PROVIDED TEXT:

******

The following account was given through an interview in Burmese
with a porter recently escaped from the SLORC's current offensive
in the northern Karen area of Saw Hta.  He was serving a criminal
sentence in Mandalay Prison when he was taken to Saw Hta as a
munitions porter, so his description includes details of his arrest
and imprisonment, conditions in Mandalay Prison, and his life as a
porter.  At the time of the interview he was still suffering from
an open gash on the back of his head inflicted by a beating with a
G3 rifle butt.  On arrival, he also had severe bruises on his back
caused by other rifle butt beatings.

His name has been altered and several details of his address and
arrest have been omitted in order to protect his family from SLORC
retaliation.
_________________________________________________________________

Name:       Myint Aung       Sex: M      Age: 24
Address:    Lashio Township, Northern Shan State
Nationality/Religion: Burmese Muslim
Occupation: Truck driver's assistant
Family:     Single, lives with his parents, brothers and sisters

My boss had made a deal with a businessman in Mandalay to take a
few of the hides from his cows and buffalos to sell near the China
border, but along the way the SLORC police caught us and said we
were breaking the law against selling hides.  The SLORC has a law
that says everyone must buy a license if they want to own a cow or
buffalo.  How much it costs depends on how much money you have.

******

Can you return the porter's account from "My boss had" to "money you have.", copied word for word? These rows are separate material with no tie to the porter's account.

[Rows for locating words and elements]
******

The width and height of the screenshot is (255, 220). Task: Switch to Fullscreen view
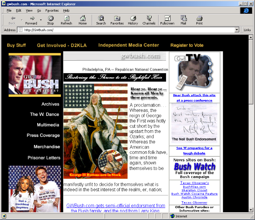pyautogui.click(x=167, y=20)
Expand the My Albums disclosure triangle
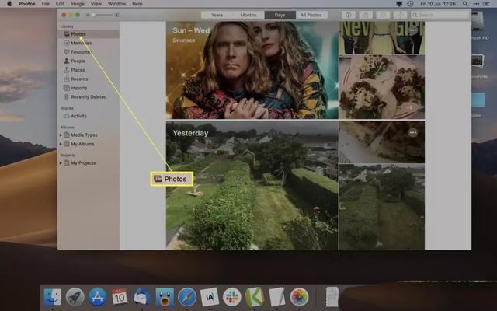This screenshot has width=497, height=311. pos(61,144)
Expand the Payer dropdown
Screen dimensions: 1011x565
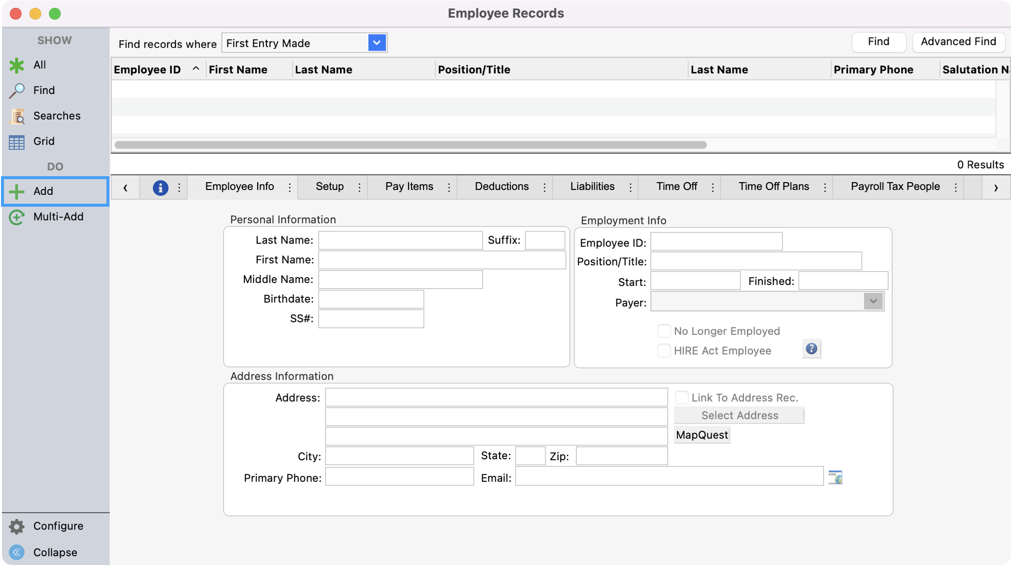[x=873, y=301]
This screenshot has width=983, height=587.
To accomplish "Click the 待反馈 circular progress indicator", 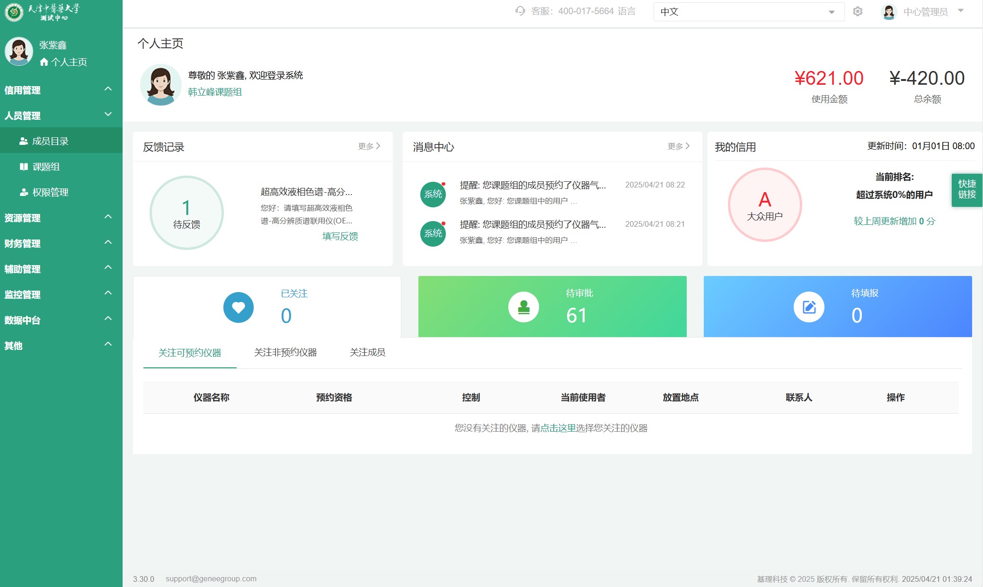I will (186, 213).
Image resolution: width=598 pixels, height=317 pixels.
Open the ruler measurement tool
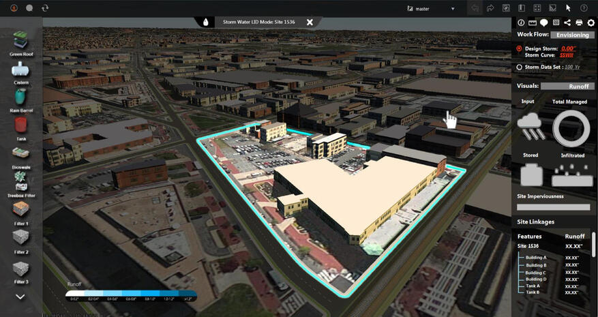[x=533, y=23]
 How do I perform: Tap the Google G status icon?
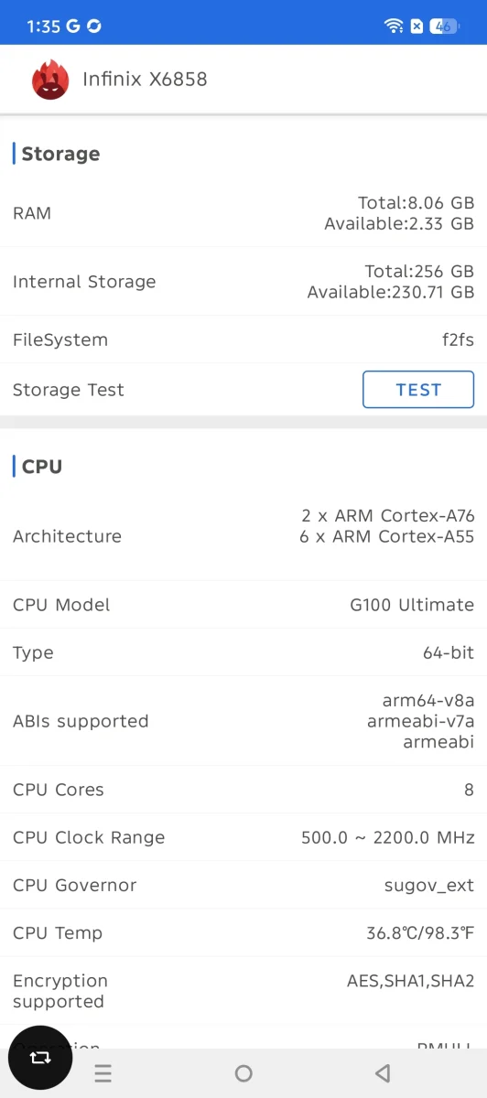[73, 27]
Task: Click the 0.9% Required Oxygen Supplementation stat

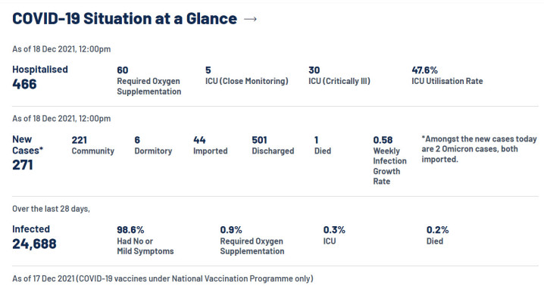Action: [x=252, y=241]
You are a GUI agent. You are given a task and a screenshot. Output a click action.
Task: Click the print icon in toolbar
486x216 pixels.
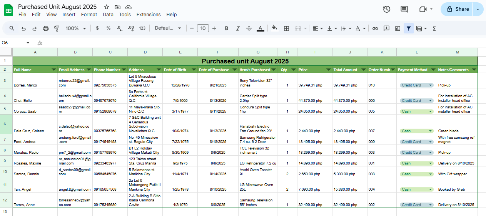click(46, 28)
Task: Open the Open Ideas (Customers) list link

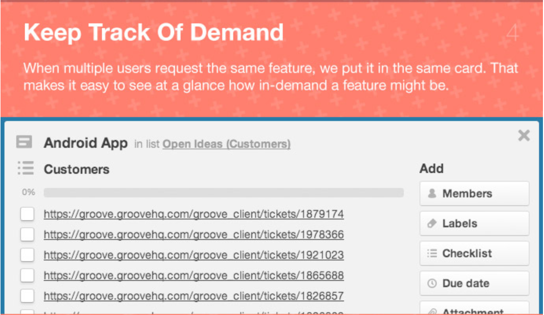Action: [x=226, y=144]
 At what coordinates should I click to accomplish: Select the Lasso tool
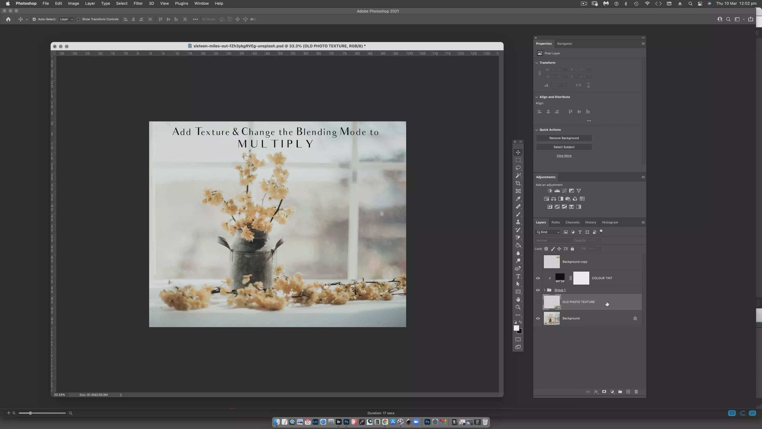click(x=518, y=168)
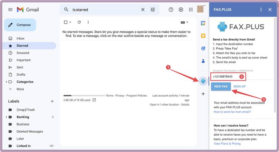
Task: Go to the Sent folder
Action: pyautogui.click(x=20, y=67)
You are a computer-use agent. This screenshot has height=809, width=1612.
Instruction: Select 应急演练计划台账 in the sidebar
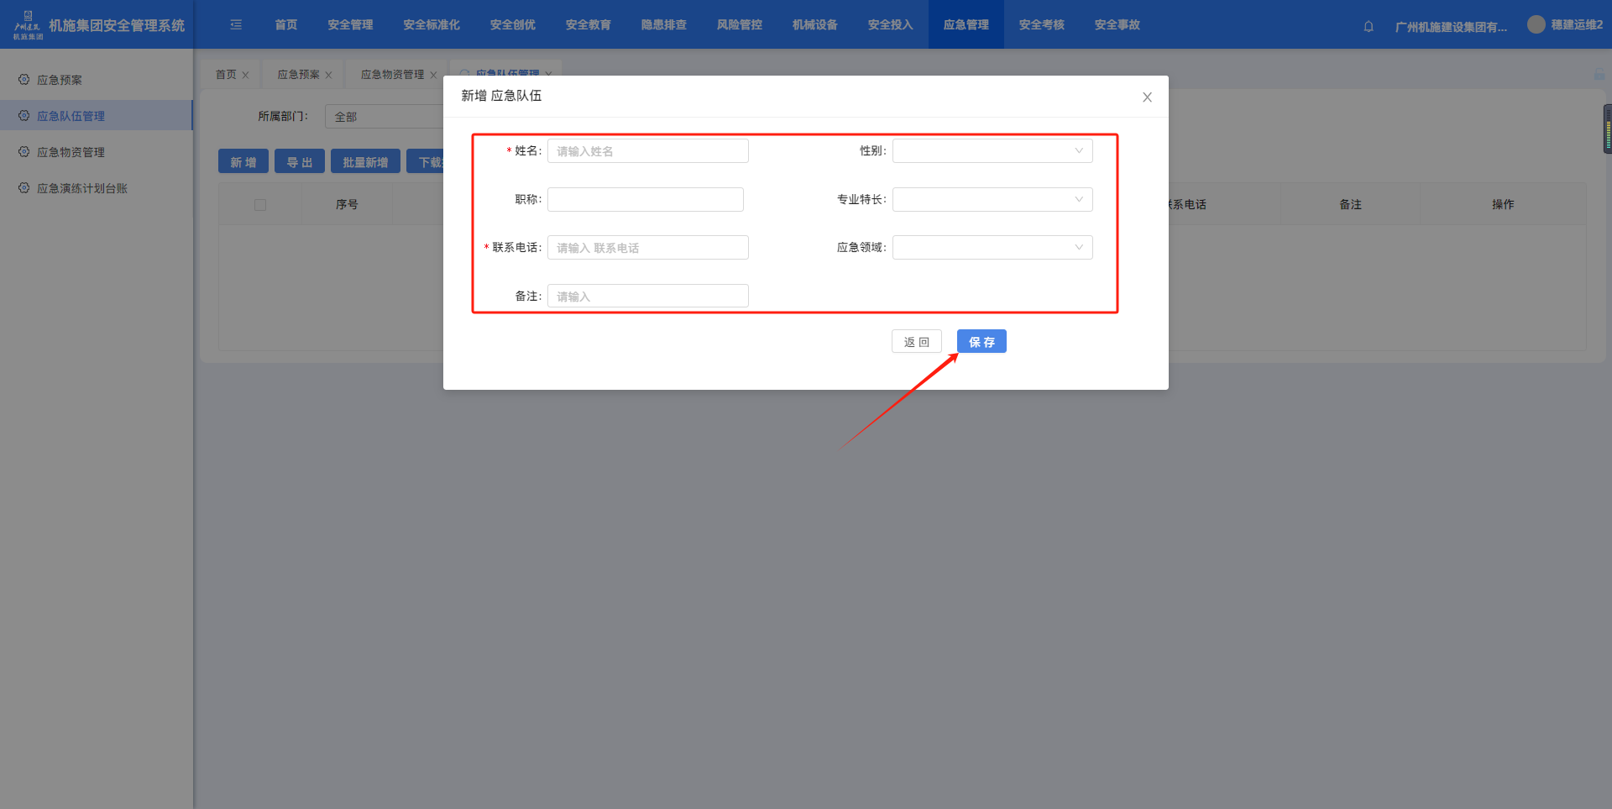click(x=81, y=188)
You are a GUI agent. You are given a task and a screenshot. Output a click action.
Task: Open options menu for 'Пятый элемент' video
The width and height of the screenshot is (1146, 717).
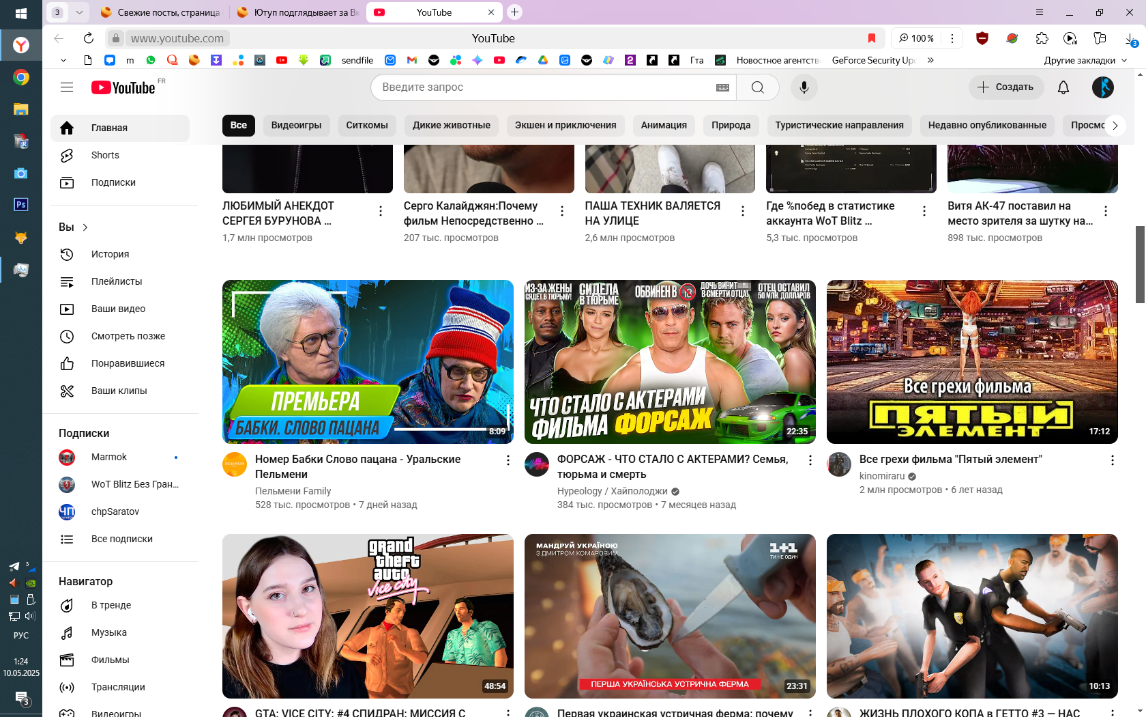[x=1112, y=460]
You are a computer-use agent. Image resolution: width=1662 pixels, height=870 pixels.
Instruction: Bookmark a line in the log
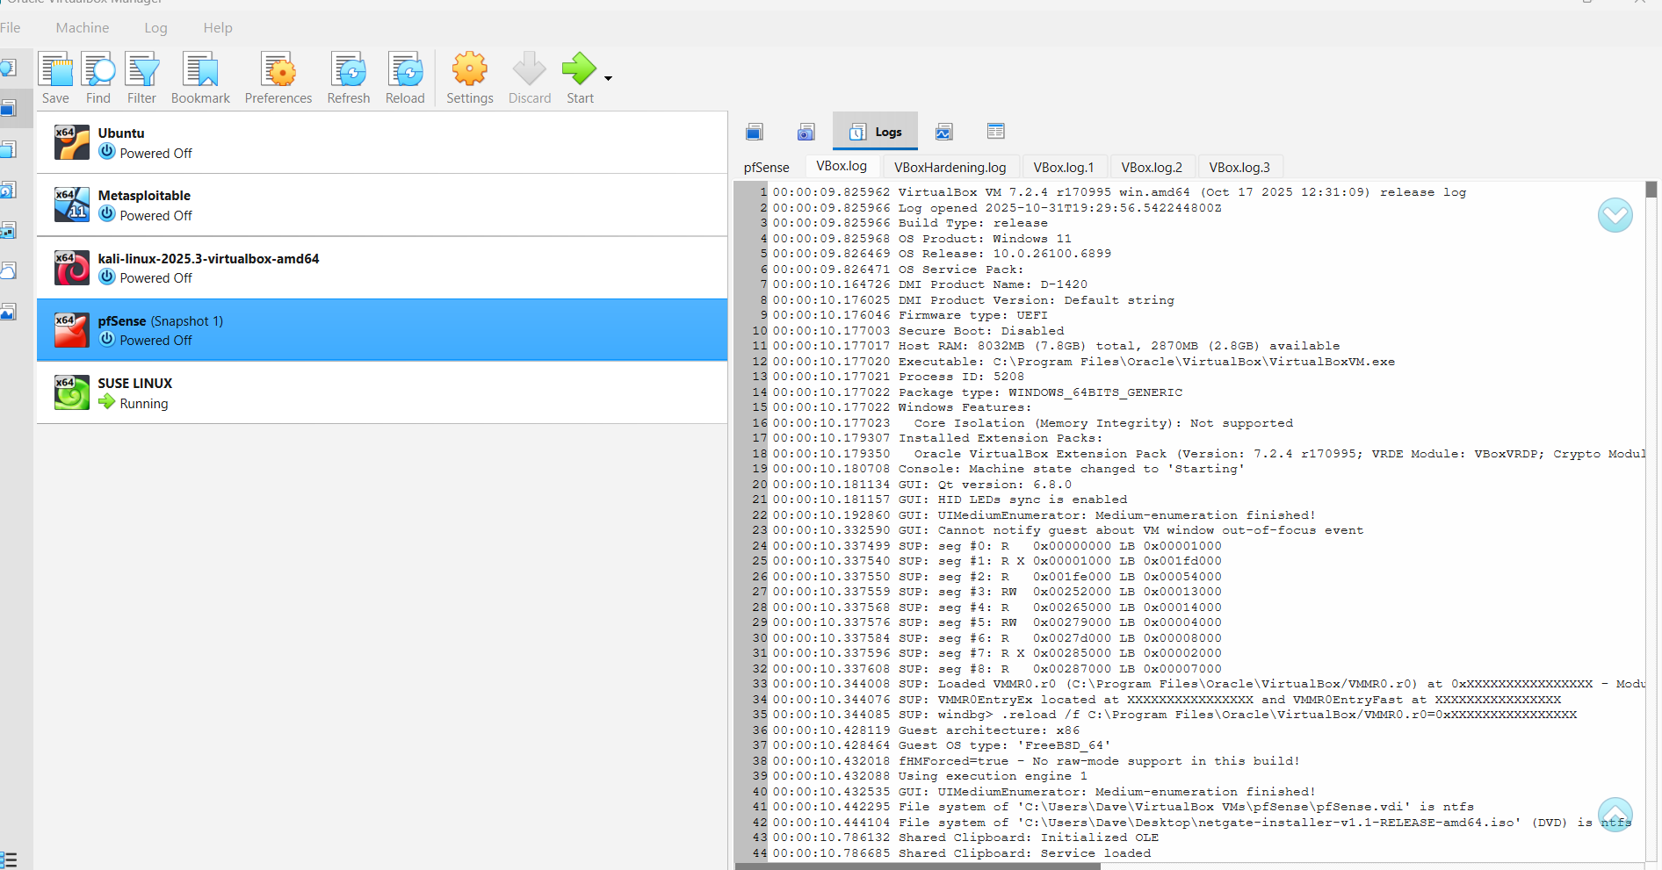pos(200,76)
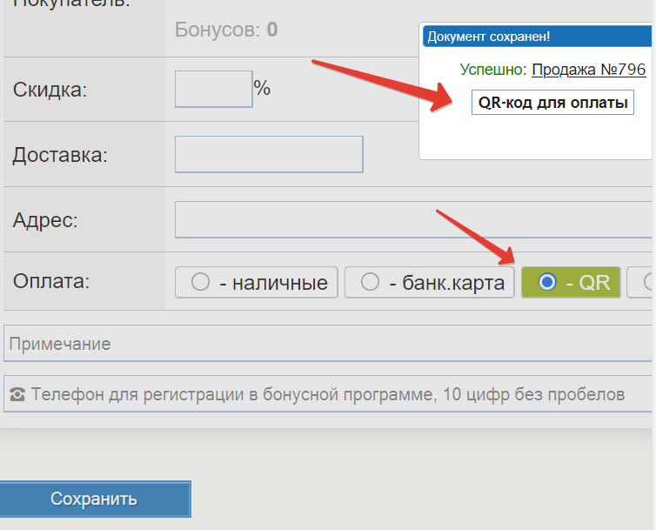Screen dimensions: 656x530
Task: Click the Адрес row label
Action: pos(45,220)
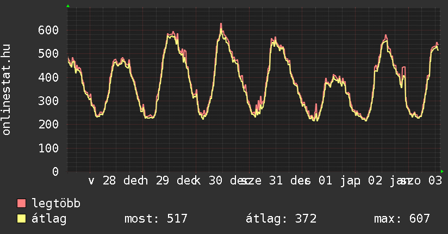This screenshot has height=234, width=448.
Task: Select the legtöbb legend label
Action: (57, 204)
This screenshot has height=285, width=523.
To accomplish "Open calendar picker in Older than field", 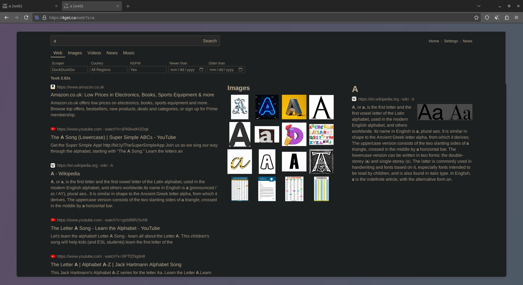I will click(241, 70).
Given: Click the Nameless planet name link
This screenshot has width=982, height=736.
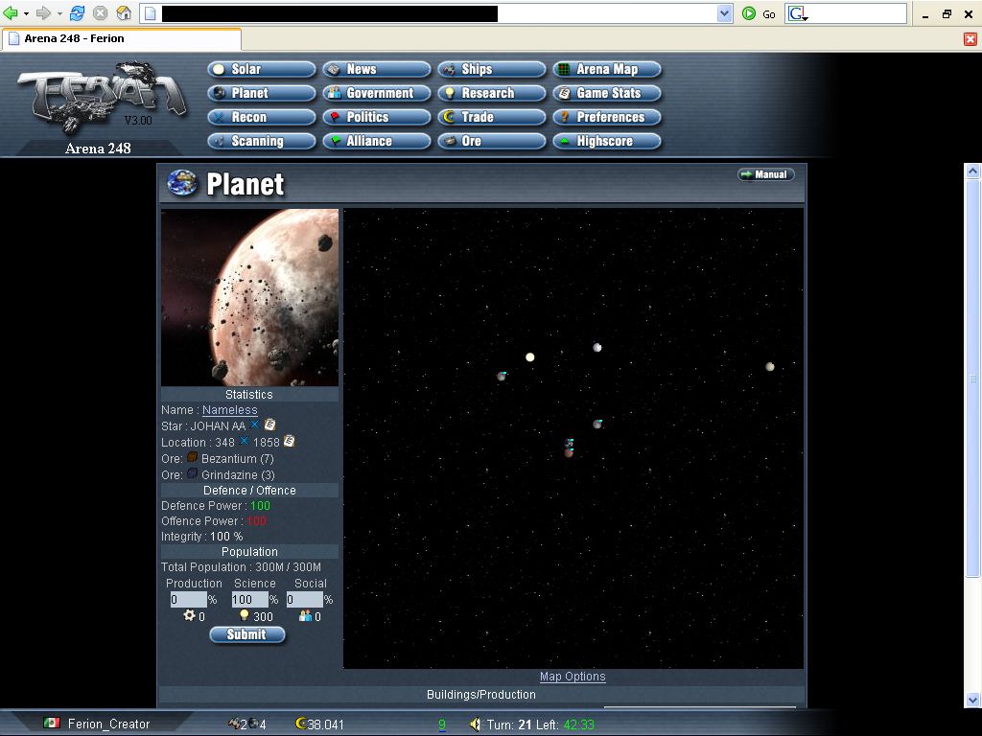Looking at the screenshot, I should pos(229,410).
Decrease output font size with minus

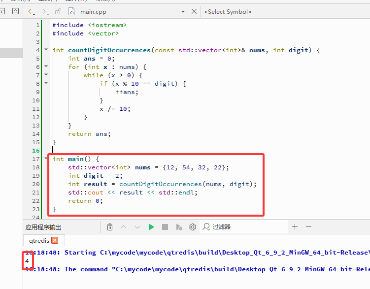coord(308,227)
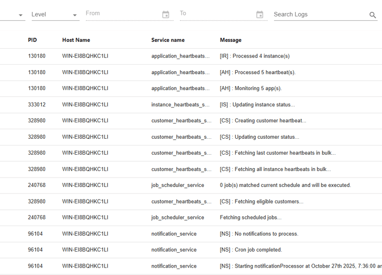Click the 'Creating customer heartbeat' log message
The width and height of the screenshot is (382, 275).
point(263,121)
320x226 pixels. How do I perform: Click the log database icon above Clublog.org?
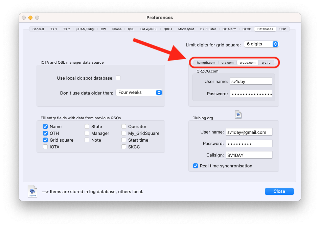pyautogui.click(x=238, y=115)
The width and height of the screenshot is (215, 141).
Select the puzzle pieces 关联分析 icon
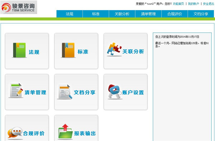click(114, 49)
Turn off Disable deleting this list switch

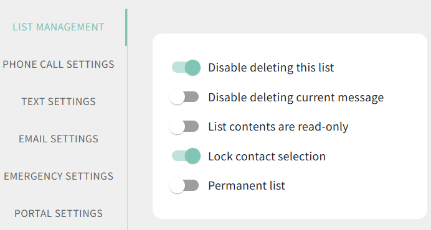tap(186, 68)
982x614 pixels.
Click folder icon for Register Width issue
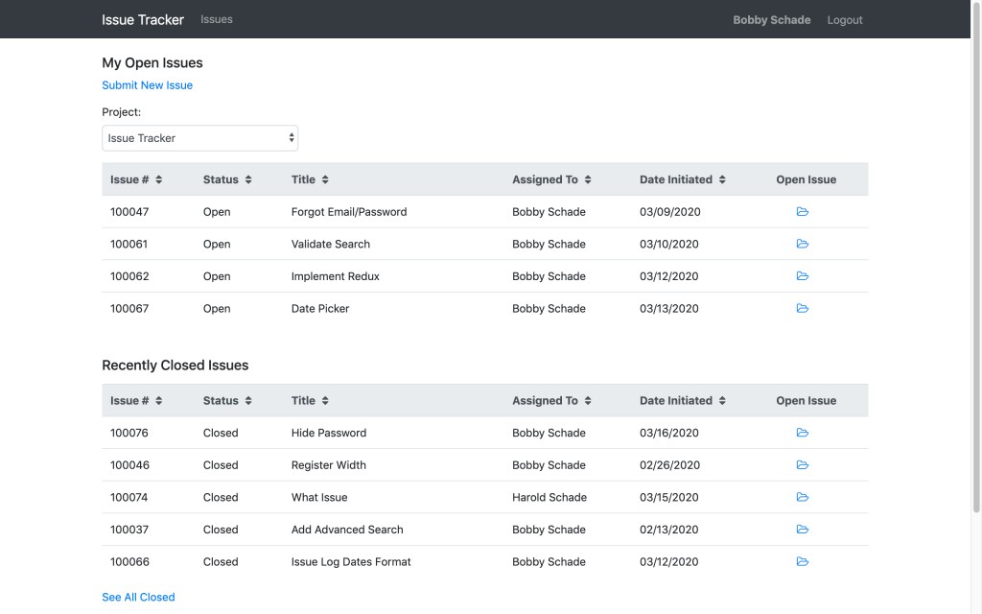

******

SOLUTION FOR THIS PROBLEM:
My boss had made a deal with a businessman in Mandalay to take a
few of the hides from his cows and buffalos to sell near the China
border, but along the way the SLORC police caught us and said we
were breaking the law against selling hides.  The SLORC has a law
that says everyone must buy a license if they want to own a cow or
buffalo.  How much it costs depends on how much money you have.